The error is correct because your input is not correct. The documentation of the meam pair style explains at great length the meaning of the element arguments and their required order and how the mapping to atom types is performed. Your input is failing both conditions and the error happens because of the first since there is no element called NULL.

More importantly, your use of a hybrid potential setup to model oxides is bogus and unlikely to produce meaningful results.
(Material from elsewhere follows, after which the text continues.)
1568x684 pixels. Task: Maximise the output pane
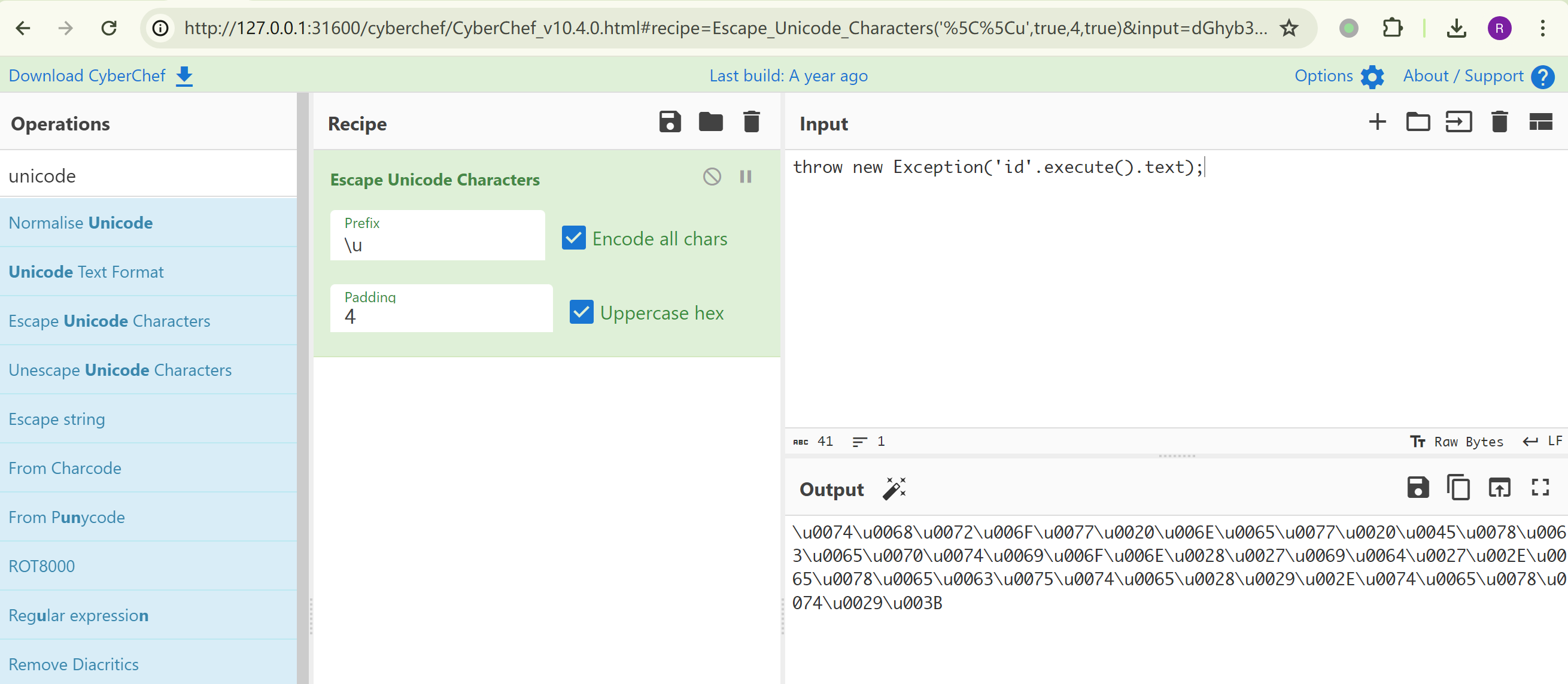point(1540,488)
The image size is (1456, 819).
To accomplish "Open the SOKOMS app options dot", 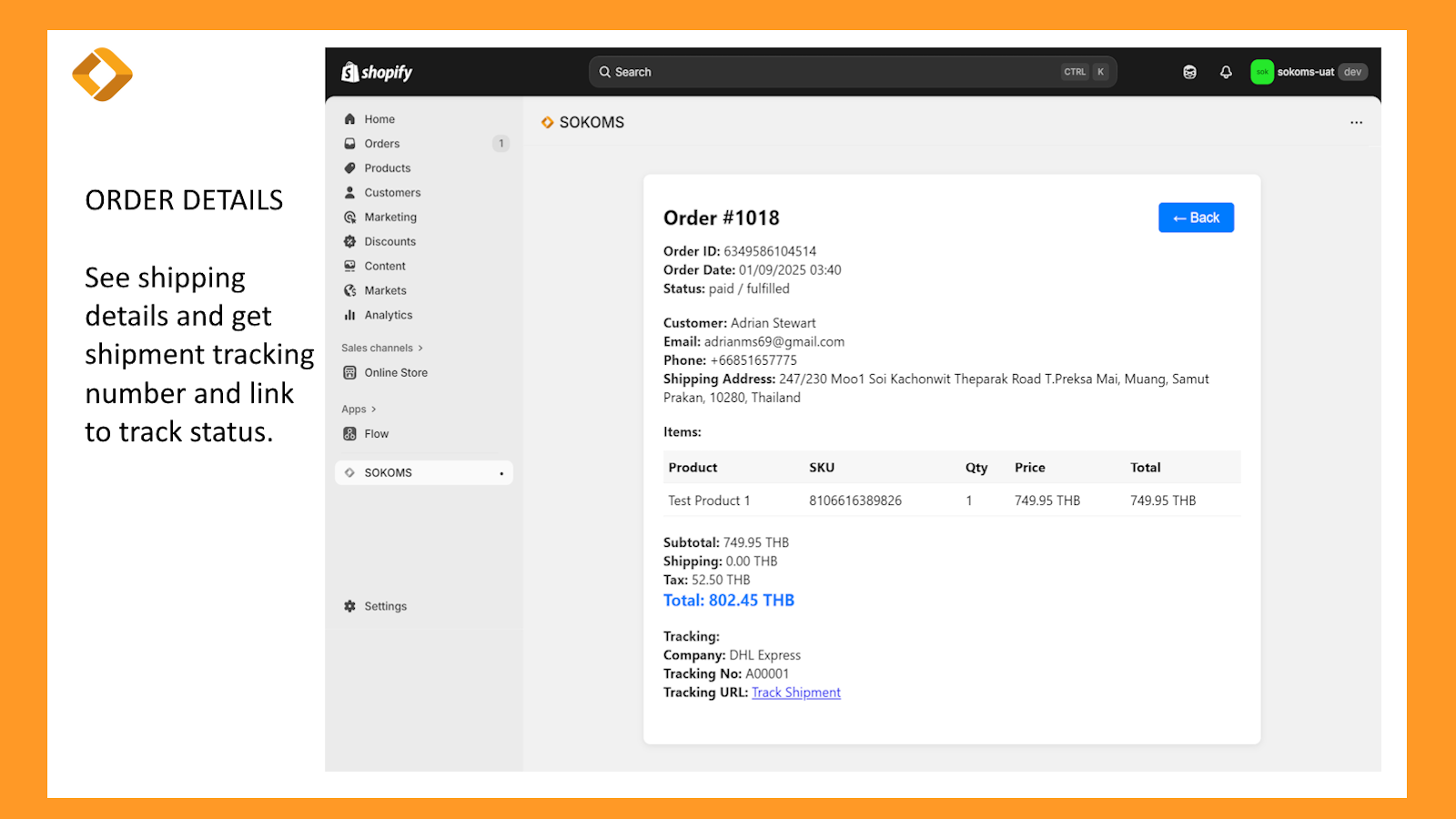I will pos(501,472).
Thank you so much for your quick response. I found my mistake in utilizing the MEAM potential and fixed it, and now the code is working properly. However, I have a question about the last paragraph of your email:

More importantly, your use of a hybrid potential setup to model oxides is bogus and unlikely to produce meaningful results.

Might I ask what you mean by this? Do you mean that using these two specific force fields together is wrong or overall I must not use hybrid model for modeling oxides?

Thanks.

Both.

Different oxidation states result in different behavior, just ask any decent chemist. The metal elements in the meam library are in oxidation state 0 for obvious reasons. In your use case they are not.

Also using pair_style hybrid is meant to model systems where the each substyle handles one compound. Then the error is small because you only use a less accurate potential for the inter-compound interactions but in your case the error must be large because of all interactions being at the interface between different substyles.

Thanks for the explanation. I need to learn more about the hybrid pair style. If I may ask one last question, would it have meaningful outcome if I use pair-wise potentials that are parameterized for the oxidized state of these elements?

There are different force fields for oxides available. Some are only suitable for bulk crystals others for more complex compounds. You have to figure out yourself from the descriptions of the individual force fields which are applicable to your simulation.

Using a hybrid pair style is even under the best circumstances only the second best choice, but also can be the worst.